> **Written instruction**: Edit the items in the stretch from the line containing "81) in the screenshot?" through the line containing "The image size is (1456, 819). I", replacing "Software logo" with "Software icon" and leaving everything else unchanged.

> **Dataset records**:
★ ★ ★

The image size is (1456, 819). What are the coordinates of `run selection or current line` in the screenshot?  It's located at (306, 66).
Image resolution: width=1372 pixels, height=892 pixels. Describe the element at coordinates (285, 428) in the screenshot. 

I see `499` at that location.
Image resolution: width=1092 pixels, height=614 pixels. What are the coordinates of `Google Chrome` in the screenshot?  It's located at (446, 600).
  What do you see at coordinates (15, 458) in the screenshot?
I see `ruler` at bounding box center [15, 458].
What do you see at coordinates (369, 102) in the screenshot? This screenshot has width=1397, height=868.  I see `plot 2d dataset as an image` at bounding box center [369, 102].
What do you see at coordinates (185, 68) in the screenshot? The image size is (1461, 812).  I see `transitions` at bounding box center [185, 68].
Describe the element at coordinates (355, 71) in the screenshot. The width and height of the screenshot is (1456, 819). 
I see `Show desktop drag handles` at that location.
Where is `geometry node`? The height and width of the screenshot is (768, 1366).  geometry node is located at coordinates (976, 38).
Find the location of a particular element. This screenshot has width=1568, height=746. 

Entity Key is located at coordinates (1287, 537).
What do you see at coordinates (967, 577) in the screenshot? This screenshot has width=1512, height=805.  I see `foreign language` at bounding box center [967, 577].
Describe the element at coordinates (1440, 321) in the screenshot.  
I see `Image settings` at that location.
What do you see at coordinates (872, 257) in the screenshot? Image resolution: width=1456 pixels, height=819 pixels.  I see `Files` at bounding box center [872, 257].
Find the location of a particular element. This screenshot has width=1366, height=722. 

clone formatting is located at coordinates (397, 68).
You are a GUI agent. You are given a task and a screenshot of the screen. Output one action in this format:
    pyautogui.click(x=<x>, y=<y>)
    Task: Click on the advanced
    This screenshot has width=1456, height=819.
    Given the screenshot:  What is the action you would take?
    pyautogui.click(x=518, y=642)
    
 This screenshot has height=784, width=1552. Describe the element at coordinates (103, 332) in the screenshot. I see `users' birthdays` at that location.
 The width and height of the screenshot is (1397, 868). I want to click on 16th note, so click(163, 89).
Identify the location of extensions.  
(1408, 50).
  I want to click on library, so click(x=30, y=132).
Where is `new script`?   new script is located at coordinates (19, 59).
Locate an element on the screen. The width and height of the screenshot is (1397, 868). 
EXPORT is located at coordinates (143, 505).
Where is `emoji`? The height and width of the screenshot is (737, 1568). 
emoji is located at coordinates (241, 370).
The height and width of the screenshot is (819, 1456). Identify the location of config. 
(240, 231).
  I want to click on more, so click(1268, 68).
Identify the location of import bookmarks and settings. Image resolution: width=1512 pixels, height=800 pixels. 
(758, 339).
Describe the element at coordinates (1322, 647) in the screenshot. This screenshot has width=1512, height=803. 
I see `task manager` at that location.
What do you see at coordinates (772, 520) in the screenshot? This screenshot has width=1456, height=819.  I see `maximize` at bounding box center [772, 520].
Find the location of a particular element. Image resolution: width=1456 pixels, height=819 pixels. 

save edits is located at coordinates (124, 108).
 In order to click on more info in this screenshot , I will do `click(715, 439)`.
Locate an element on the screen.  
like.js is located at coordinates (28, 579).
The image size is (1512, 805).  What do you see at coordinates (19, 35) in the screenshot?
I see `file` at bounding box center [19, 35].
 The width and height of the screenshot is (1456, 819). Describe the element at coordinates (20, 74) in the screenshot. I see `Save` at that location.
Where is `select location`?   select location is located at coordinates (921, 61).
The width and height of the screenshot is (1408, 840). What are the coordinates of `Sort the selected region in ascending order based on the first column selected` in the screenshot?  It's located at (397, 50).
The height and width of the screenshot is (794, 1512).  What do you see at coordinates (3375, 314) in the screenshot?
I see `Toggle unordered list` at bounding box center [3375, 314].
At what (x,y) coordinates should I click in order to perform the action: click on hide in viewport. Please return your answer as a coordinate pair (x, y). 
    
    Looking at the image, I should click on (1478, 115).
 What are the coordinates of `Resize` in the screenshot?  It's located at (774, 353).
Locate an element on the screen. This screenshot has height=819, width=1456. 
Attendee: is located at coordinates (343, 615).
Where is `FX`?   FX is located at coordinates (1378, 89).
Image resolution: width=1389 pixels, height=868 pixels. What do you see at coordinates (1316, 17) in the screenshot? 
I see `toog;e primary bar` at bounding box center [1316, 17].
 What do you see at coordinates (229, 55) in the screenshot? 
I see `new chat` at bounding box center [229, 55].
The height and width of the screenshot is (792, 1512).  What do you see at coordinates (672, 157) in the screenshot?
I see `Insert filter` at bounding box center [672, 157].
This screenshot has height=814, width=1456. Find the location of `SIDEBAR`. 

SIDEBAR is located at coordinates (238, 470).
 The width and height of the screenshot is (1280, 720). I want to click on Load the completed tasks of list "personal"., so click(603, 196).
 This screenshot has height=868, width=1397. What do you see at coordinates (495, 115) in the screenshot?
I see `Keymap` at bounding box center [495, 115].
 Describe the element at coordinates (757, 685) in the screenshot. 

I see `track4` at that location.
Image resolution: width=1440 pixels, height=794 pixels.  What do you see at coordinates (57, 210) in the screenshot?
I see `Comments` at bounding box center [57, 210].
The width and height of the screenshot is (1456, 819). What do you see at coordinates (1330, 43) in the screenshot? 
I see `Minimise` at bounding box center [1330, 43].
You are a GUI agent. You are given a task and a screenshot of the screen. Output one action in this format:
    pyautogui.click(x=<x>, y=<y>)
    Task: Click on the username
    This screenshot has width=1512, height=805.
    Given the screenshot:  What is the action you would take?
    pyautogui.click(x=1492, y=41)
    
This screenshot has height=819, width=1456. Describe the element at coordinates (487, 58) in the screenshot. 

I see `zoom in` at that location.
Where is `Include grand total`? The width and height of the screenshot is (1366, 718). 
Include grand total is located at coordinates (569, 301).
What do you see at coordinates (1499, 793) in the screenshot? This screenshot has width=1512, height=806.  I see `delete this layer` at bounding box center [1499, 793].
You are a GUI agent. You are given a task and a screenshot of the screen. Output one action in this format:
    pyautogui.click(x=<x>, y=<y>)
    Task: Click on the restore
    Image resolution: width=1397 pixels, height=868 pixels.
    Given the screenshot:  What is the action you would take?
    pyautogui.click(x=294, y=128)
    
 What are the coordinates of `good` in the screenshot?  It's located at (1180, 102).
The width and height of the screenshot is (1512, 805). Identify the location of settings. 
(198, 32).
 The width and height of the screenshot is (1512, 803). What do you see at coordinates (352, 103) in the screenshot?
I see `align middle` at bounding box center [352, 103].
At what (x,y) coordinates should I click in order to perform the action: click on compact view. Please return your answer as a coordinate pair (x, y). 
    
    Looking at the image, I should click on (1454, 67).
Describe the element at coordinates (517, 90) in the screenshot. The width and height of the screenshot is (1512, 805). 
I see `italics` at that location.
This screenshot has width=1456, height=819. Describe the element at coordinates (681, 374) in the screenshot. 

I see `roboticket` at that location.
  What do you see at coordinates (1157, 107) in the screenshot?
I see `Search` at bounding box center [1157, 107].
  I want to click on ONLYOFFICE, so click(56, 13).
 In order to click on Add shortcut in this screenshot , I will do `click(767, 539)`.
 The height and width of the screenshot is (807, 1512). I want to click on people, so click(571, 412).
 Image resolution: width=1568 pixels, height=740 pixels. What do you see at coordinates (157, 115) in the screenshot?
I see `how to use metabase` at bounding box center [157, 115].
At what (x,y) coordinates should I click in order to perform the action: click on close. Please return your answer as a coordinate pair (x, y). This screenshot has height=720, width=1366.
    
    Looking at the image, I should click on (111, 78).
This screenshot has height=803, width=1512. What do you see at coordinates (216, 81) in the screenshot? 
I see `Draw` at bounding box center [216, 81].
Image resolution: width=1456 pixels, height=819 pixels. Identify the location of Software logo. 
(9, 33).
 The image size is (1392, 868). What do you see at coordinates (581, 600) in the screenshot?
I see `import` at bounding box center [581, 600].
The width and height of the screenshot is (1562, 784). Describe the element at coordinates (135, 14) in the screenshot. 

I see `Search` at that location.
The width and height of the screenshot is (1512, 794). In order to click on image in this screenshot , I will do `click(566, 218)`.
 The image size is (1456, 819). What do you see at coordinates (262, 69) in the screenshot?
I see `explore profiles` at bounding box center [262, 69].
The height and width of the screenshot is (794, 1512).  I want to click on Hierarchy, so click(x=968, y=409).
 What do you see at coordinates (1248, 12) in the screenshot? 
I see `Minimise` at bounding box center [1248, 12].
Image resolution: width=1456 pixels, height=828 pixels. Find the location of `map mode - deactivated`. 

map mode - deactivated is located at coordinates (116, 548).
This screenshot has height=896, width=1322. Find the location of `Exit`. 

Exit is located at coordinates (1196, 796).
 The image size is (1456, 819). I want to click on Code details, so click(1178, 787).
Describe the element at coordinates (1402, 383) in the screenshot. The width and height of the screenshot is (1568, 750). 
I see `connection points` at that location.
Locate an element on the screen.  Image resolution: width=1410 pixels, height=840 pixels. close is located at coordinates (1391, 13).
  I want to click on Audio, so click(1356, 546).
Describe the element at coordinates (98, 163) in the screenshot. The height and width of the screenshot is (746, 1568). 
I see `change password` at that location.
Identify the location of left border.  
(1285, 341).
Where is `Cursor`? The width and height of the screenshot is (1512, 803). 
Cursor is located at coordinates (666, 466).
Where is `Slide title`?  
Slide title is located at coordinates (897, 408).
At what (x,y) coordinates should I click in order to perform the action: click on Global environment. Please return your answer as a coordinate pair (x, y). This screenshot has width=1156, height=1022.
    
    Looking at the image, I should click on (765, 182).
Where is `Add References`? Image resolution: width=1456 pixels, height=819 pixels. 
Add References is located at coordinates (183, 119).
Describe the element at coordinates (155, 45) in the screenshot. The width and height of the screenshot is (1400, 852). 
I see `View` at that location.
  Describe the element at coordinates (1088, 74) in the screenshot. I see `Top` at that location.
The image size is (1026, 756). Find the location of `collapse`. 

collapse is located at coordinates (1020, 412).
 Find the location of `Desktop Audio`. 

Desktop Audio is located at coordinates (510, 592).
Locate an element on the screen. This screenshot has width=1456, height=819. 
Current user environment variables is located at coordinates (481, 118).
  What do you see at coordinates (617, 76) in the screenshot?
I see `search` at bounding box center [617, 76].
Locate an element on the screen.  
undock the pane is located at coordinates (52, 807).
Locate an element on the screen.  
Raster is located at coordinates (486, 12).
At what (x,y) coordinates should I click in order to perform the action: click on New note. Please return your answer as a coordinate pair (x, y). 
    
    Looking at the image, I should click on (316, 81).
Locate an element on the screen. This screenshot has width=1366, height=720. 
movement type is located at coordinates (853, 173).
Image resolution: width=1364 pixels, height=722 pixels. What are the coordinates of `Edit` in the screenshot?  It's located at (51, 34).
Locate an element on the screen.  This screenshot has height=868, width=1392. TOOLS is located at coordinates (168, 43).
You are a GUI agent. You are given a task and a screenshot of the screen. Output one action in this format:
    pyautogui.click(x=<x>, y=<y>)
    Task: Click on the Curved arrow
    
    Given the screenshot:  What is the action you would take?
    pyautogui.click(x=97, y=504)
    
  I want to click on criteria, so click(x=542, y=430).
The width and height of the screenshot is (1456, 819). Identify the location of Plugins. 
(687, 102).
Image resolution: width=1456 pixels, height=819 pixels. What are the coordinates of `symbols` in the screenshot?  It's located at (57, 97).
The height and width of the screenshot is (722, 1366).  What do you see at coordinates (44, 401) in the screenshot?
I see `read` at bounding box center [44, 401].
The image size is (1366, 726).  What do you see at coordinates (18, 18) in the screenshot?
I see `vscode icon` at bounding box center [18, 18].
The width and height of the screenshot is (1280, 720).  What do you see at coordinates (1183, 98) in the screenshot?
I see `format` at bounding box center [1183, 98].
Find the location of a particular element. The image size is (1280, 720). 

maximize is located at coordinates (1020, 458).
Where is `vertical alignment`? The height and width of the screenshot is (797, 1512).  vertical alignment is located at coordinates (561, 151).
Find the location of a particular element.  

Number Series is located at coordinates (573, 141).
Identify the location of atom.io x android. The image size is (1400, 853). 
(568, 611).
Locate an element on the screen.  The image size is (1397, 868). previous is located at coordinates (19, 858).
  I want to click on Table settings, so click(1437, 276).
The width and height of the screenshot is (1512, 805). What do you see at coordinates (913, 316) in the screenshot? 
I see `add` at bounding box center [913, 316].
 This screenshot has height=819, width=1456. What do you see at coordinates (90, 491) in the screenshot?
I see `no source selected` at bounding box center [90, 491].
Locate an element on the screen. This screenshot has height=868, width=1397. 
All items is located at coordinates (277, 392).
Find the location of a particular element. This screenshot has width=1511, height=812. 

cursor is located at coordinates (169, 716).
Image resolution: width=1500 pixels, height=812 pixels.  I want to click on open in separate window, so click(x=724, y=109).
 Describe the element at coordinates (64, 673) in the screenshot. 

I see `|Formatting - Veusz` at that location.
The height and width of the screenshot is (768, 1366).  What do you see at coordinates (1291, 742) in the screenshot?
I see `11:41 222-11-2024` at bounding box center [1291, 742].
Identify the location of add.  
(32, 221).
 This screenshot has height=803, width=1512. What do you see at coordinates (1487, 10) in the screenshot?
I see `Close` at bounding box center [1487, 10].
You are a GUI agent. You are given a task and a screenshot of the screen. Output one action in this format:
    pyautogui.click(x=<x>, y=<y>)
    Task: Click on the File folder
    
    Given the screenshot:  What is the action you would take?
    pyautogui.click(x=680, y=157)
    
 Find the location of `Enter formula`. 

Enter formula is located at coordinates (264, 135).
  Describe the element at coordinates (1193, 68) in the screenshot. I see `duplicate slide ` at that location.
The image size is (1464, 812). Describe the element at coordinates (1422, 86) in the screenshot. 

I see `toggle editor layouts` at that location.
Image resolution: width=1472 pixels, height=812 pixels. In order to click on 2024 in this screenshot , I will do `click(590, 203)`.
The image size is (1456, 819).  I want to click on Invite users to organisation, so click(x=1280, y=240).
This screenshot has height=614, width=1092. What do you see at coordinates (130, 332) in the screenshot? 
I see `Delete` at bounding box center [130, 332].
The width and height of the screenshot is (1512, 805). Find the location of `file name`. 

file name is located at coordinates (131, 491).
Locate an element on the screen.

★ ★ ★

> **Answer for this exercise**:
This screenshot has height=803, width=1512. What do you see at coordinates (216, 81) in the screenshot? 
I see `Draw` at bounding box center [216, 81].
Image resolution: width=1456 pixels, height=819 pixels. Identify the location of Software icon. 
(9, 33).
 The image size is (1392, 868). What do you see at coordinates (581, 600) in the screenshot?
I see `import` at bounding box center [581, 600].
The width and height of the screenshot is (1562, 784). Describe the element at coordinates (135, 14) in the screenshot. 

I see `Search` at that location.
The width and height of the screenshot is (1512, 794). In order to click on image in this screenshot , I will do `click(566, 218)`.
 The image size is (1456, 819). What do you see at coordinates (262, 69) in the screenshot?
I see `explore profiles` at bounding box center [262, 69].
The height and width of the screenshot is (794, 1512).  I want to click on Hierarchy, so click(x=968, y=409).
 What do you see at coordinates (1248, 12) in the screenshot? 
I see `Minimise` at bounding box center [1248, 12].
Image resolution: width=1456 pixels, height=828 pixels. Find the location of `map mode - deactivated`. 

map mode - deactivated is located at coordinates (116, 548).
This screenshot has height=896, width=1322. Find the location of `Exit`. 

Exit is located at coordinates (1196, 796).
 The image size is (1456, 819). I want to click on Code details, so click(1178, 787).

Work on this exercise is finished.